Little information is available on the dispersal of H. ottoe in Canada or the United States. In a mark-release-recapture experiment at the Hole-in-the-Mountain preserve in Minnesota, marked adults moved across 200 m of unsuitable habitat between two sections of prairie (Dana 1991). This skipper is a powerful flier and should be capable of covering large distances for a skipper. Anecdotal evidence from Dana (pers. com. 2004) suggests that this species may move at least 3 km over unsuitable habitat. A female was collected in a small (2 hectares) prairie fragment in Minnesota (without a previously known population) which was 3 km from the closest potential source population (the site had appropriate habitat, but had not been surveyed). The closest known population is about 95 km away. It is likely that this observation represents a dispersal event (or the offspring of one).
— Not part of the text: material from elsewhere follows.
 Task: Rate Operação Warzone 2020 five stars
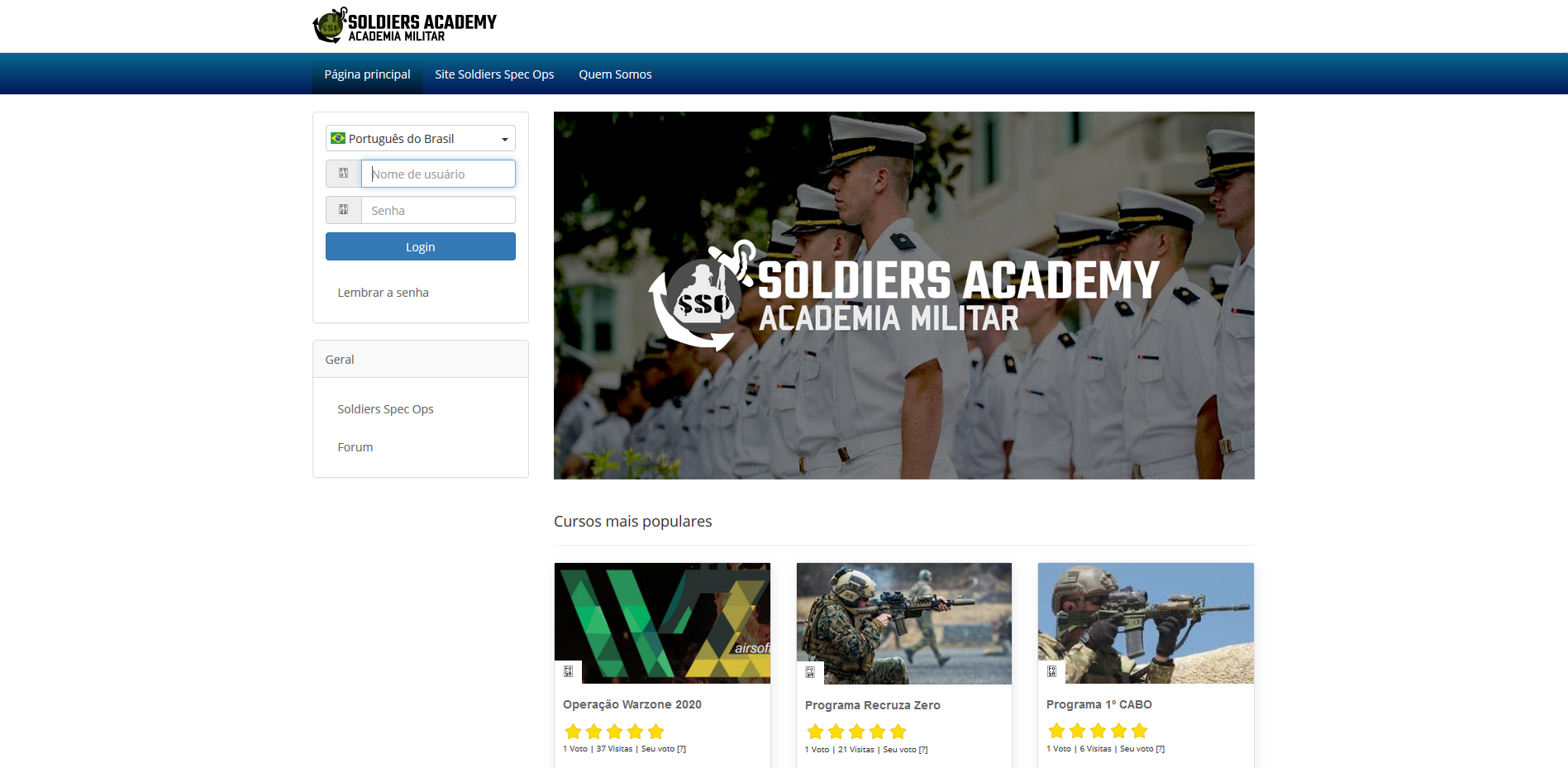pyautogui.click(x=656, y=732)
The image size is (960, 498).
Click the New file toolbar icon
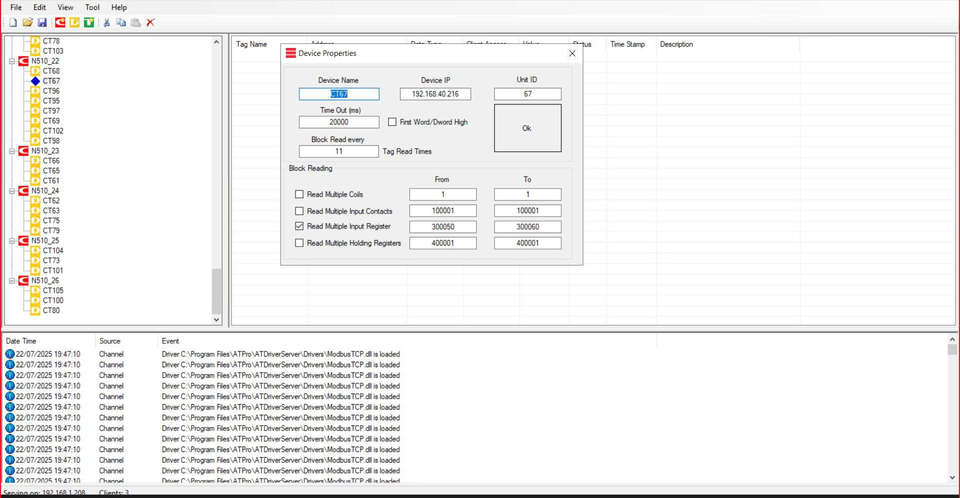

Because of the long periods between Canadian records and the species’ apparent ability to cross relatively large areas of unsuitable habitat, there is some uncertainty as to whether H. ottoe is a Canadian resident species. Some researchers think that the few scattered occurrences in Canada may represent cases of vagrancy (Lafontaine, pers. com. 2004, Webster, pers. com. 2005). However, there is considerable evidence suggesting that the specimens recorded in Canada were residents: because extant H. ottoe populations in the US are highly local and generally uncommon, they are an unlikely source for vagrants, which tend to come from large populations; the closest known population of H. ottoe is about 200 km to the southwest, too great a distance for a small skipper, even a strong flier, to be likely to cover; all Canadian records occur in the same general area of Manitoba, an unlikely scenario for vagrants, which would be likely to show up in widely separated sites; and vagrants would likely occur as single specimens, but all Canadian records involve at least two individuals. In addition, The Butterflies of Canada (Layberry et al. 1998) and The Butterflies of Manitoba (Klassen et al. 1989) both treat H. ottoe as a Canadian species. In the absence of convincing evidence to the contrary, H. ottoe is considered a Canadian resident, an approach consistent with the Species at Risk Act.

Interspecific interactions

No data are available on interspecific interactions of H. ottoe for Canadian populations. In Minnesota, Dana (1991) observed that interactions with males of other species outnumbered those with conspecifics. However, the interspecific interactions were shorter than those with other males of H. ottoe.

Adaptability

Hesperia ottoe is extremely susceptible to habitat changes and is rarely found in prairie habitats that have been degraded (McCabe and Post 1977, Dana 1991). Although the immature stages and adults can use a variety of plant species for growth and reproduction, they appear to use only species associated with undisturbed prairie habitats. Alteration of this plant community results in the loss of critical resources for the skipper and the loss of the skipper from altered sites. The continued fragmentation of suitable prairie habitats into progressively more widely dispersed remnants make H. ottoe especially susceptible to habitat degradation.